Relationships of the Leadership Attitudes and Beliefs Scale with Student Types, Study Habits, Life-Long Learning, and GPA
Wielkiewicz, Richard M., Prom, Christina L., Loos, Steven, College Student Journal
The Leadership Attitudes and Beliefs Scale (LABS-III; Wielkiewicz, 2000) was validated against a measure with a more traditional, position-based definition of leadership. Disagreement with Hierarchical Thinking was associated with a higher GPA. A Life-Long Learning scale was strongly associated with GPA, Systemic Thinking, and social activism. These results suggested there are likely to be multiple leadership development paths. Educational practitioners interested in leadership development may find it fruitful to broaden definitions of leadership development activities to include service learning trips, social welfare activities, learning communities, volunteering, internships, and other activities that develop social consciousness and life-long learning.

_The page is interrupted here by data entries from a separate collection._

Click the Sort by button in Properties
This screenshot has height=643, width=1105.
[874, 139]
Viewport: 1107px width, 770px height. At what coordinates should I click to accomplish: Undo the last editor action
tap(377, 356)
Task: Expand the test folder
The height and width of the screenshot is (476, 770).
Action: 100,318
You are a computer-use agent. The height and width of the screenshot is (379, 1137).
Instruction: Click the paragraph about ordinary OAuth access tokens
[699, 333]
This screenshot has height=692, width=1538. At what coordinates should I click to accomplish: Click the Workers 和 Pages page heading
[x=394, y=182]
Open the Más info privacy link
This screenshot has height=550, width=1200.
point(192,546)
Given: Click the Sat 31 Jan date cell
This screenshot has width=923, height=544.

The Leadership Attitudes and Beliefs Scale (LAB S-III; Wielkiewicz, 2000), provides student development practitioners in higher education settings with an alternative method of assessing leadership development and evaluating leadership development programs. One purpose of the present study was to determine whether the LABS-III makes a unique contribution to the understanding of leadership development compared to a measure with a more traditional, position-based definition of leadership. A second purpose was to evaluate the relationships of leadership with college students' academic habits and attitudes. The ability to comprehend the systemic and ecological context of leadership requires a different set of intellectual skills than traditional, position-based approaches, and the present study was. designed to extend comprehension of this aspect of leadership development.
The LABS-III is based upon the theoretical notion that knowledge of the systems context in which leadership and organizational adaptation take place adds to an understanding of leadership. For example, Hannan and Freeman (1984) hypothesized that organizations rarely succeed in the radical changes needed to adapt to environmental challenges (e.g., Christensen, 2000). Thus, variations in organizations are the result of evolutionary selection and replacement, not adaptation of individual organizations. Colarelli (1998) also applied an evolutionary perspective to understanding organizations. He suggested that organizations are an emergent property of their specific components. Because relationships among the parts are "loose" r weakly associated, an organization should be structured for maximum flexibility and adaptiveness, rather than to accomplish a specific end or purpose. Concerns about the ability of organizations to adapt to the current environment (Cairns, 1998; Cascio, 1995; Clark, 1985; Gersick, 1991; Haveman, 1992; Johnston & Packer, 1987; Weick, 1985) have encouraged development of a variety of alternative leadership perspectives such as organizational learning (Rousseau, 1997; Senge, 1990), transformational leadership (Bass, 1985: House, 1977; Howell & Avolio, 1993), charismatic leadership (Conger, 1989; Conger & Kanungo, 1988, 1994), and the ecological or systemic approach to leadership (Allen & Cherrey, 2000; Allen, Stelzner, & Wielkiewicz, 1998), which is the main focus of the present paper.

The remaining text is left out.